--- Required work ---
Reproduce the entries from the line with "You are a computer-use agent. Viewport: 1456px" up to and including the line with "coord(14,16)", requests included. Multiply every coordinate in the answers by 2, rounding to whole numbers with halves rounded up, and leave all other numbers unchanged.

Text and item location entries:
○ ○ ○ ○

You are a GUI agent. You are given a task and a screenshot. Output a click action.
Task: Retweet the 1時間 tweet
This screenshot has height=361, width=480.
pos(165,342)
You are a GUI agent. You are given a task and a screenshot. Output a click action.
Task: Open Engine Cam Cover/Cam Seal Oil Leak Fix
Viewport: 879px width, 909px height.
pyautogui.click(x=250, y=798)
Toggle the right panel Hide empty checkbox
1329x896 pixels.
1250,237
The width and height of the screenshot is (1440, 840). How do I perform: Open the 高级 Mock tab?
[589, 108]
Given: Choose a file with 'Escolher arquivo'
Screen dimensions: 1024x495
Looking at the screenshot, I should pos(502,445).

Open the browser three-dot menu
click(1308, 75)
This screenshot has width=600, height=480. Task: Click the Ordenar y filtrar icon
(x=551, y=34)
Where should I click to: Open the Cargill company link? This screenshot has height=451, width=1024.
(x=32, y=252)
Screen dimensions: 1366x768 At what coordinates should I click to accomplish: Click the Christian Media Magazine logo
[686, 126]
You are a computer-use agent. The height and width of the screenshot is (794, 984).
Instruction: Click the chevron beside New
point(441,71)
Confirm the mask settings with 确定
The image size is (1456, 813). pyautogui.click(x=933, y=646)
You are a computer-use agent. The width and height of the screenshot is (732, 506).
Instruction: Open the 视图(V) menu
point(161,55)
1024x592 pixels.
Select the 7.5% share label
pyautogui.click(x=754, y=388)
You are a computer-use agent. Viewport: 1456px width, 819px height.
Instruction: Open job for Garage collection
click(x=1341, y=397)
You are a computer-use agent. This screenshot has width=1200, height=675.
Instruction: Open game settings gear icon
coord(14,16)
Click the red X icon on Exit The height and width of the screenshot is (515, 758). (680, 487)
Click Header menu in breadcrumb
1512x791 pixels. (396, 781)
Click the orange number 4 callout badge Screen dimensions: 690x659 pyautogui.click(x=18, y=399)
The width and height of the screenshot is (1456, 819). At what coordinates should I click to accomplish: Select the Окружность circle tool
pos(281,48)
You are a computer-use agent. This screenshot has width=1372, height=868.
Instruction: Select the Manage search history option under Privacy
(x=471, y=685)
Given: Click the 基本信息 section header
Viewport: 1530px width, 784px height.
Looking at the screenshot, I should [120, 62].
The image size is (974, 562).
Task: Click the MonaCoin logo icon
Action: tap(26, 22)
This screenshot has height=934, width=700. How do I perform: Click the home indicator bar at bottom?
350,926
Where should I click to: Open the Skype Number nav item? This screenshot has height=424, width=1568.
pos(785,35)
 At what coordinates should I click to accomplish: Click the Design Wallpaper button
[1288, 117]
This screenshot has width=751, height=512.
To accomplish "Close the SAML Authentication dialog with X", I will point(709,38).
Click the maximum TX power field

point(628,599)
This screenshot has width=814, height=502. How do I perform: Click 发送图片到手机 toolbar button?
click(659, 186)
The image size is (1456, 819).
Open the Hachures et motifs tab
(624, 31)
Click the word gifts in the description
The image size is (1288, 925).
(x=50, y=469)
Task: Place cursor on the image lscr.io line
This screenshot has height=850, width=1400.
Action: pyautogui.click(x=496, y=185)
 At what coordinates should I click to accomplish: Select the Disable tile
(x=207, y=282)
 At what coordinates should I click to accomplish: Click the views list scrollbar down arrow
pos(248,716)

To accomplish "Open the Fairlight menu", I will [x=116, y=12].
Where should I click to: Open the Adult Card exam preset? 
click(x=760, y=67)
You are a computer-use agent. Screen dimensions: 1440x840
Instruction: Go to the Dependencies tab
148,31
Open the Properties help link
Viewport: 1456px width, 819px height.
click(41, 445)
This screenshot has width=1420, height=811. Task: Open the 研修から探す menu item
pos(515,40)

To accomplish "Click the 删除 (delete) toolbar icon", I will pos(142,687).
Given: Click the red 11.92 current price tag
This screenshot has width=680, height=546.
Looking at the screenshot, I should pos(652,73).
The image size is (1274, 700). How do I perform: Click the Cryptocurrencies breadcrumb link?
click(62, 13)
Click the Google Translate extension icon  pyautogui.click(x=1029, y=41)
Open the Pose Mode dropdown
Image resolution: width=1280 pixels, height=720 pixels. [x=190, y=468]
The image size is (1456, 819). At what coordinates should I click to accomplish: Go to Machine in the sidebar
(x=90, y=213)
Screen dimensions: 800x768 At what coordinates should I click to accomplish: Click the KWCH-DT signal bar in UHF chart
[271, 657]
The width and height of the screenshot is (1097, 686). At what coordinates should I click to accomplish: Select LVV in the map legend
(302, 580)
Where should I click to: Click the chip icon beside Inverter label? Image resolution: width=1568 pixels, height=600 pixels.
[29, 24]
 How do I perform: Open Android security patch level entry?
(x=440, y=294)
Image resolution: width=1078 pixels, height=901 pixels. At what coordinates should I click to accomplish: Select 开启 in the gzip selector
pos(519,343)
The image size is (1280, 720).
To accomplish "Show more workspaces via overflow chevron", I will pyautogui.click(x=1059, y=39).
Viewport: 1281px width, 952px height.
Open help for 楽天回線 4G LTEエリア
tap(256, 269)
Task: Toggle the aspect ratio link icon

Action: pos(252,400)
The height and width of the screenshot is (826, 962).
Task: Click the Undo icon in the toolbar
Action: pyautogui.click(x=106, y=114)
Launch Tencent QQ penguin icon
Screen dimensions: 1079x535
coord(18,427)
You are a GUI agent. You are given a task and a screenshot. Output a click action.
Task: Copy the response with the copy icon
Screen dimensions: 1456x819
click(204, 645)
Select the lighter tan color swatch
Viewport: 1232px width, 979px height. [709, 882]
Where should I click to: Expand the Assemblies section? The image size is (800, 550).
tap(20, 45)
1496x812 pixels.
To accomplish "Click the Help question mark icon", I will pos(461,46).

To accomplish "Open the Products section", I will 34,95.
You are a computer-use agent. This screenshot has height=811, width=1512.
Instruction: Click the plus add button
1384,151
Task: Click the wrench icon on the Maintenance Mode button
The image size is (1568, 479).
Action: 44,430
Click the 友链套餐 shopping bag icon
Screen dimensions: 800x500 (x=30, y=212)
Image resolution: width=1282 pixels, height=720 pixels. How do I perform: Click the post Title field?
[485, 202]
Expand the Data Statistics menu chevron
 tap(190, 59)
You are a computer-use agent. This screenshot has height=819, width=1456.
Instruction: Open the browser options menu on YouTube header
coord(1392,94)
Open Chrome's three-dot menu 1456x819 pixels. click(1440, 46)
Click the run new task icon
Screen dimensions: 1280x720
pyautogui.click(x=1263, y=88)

○ ○ ○ ○

--- Exercise response ---
You are a computer-use agent. Viewport: 1456px width, 819px height.
Instruction: Open job for Garage collection
click(x=2682, y=794)
You are a computer-use agent. This screenshot has width=1200, height=675.
Instruction: Open game settings gear icon
coord(28,32)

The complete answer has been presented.